17Il est naturel de penser que des généralisations convenables de l’homologie évanescente expliquent le fonctionnement de certains réseaux de neurones, et plus généralement le fonctionnement d’un système vivant de reconnaissance de caractères stables, signifiants. D’ailleurs la théorie de l’homologie d’un espace topologique elle-même, sans forcément parler de cycles évanescents, offre une théorie de l’information. D’ailleurs plusieurs auteurs (Thom, Milnor, Gromov, Yomdin, …) ont proposé de définir la complexité topologique d’un espace comme la somme des dimensions des groupes de co-homologie réelle (les nombres de Betti). (D’autres définitions ont été proposées et utilisées en robotique, cf. par exemple Farber et Grant11.)
18On voit que les notions d’ambigüité et d’information entretiennent un rapport étroit avec deux des plus importantes découvertes du vingtième siècle en mathématiques : les probabilités et la topologie. De plus, à travers la théorie de Galois, elles sont en rapport avec les branches les plus antiques (arithmétique et géométrie) et les plus modernes (groupes de Lie, analyse harmonique et topos). Même si on peut englober ces théories dans des schémas communs, et leur appliquer les outils de l’algèbre et de l’analyse, elles révèlent des aspects différents de la connaissance : une probabilité est une mesure de l’ignorance (ou de la perspicacité) d’un observateur, un invariant topologique sert à définir ou identifier une forme, une symétrie est une mesure d’indétermination (ou d’invariance).

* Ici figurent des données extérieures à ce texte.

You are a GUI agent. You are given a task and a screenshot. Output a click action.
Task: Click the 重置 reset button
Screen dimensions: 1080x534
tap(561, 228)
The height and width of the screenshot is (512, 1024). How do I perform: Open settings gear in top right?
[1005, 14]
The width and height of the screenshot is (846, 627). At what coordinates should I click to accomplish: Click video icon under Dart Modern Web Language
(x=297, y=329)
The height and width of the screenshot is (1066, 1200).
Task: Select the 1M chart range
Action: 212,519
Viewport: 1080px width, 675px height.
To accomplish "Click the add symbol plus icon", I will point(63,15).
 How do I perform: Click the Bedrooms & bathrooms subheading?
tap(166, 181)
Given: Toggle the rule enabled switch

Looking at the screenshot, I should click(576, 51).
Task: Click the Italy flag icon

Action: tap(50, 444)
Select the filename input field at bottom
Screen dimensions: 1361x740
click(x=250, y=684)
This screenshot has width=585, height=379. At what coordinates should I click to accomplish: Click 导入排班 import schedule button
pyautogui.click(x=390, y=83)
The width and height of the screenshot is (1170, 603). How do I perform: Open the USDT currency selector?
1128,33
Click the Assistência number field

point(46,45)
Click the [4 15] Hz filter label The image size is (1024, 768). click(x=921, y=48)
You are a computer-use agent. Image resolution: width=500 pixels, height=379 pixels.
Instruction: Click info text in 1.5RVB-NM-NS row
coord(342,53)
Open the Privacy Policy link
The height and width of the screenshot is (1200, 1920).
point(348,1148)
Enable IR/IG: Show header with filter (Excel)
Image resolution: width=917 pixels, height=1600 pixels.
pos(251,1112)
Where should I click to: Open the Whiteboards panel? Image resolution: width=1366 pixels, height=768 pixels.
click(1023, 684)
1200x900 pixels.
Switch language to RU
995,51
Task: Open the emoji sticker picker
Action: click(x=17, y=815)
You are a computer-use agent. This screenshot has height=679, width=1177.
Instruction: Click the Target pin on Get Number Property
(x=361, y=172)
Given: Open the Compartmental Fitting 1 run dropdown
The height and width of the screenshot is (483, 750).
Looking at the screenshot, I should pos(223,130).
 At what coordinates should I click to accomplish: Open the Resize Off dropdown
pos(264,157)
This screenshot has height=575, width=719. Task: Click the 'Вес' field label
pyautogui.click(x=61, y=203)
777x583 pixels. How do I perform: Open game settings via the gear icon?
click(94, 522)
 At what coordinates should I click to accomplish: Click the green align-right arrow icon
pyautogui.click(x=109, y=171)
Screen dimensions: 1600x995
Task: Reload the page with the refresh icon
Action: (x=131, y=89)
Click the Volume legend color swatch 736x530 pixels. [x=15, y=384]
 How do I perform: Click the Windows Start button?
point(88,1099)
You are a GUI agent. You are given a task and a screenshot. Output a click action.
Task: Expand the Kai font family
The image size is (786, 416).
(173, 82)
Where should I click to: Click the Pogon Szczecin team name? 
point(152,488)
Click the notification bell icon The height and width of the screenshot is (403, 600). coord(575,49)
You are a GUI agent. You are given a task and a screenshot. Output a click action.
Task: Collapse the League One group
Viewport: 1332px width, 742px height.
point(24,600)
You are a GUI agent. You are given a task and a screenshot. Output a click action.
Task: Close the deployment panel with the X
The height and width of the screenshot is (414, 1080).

19Or, c’est le deuxième point que je voulais mentionner, une caractéristique des connaissances est la dualité, c’est-à-dire la nécessité, pour bien connaître quelque chose, de faire appel à des points de vue opposés, souvent même contradictoire.
20Bien que cette constatation ne fasse qu’exprimer une évidence depuis la nuit des temps, elle n’a pris corps nettement dans les sciences que depuis la compréhension de la mécanique quantique. En effet, il est apparu alors que le scientifique ne pouvait que parler de la connaissance qu’il avait, ou espérait avoir, des phénomènes qu’il étudiait, mais pas des phénomènes eux-mêmes. En mécanique quantique, pour la première fois, les quantités définies à calculer étaient interprétées comme une connaissance des résultats d’expériences, et pas comme des résultats d’expériences ; ceci est l’interprétation standard de la fonction d’onde. Le débat là-dessus n’a jamais été totalement clos, mais l’influence de cette interprétation est de toute façon considérable. Prenons l’exemple princeps de dualité : la dualité onde-corpuscule. Elle énonce qu’une particule quantique vue sous un certain angle, dans un certain contexte, possède des propriétés d’onde étendue, et, sous un autre angle, dans un autre contexte, à travers d’autres appareils, qu’elle possède des propriétés d’objet ponctuel. La formulation mathématique habituelle de cette dualité est l’inégalité d’Heisenberg, disant que l’écart type d’une variable coordonnée de position Q ne peut pas être petit en même temps que l’écart type de la variable d’impulsion conjuguée P ; plus précisément, le produit de ces deux écarts types est minoré par une constante absolue, qui fait intervenir la constante de Planck. Notons qu’il existe une formulation plus fine de ce principe faisant directement appel à l’entropie, comme mesure de la difficulté à prédire :
H(X)+H(X*) ≥ ln(e/2) ;
où X et X* désignent respectivement la variable aléatoire réelle dont la densité est le carré du module de la fonction d’onde (supposée d’intégrale totale égale à 1) et celle dont la densité est le carré de du module de la transformée de Fourier de la fonction d’onde.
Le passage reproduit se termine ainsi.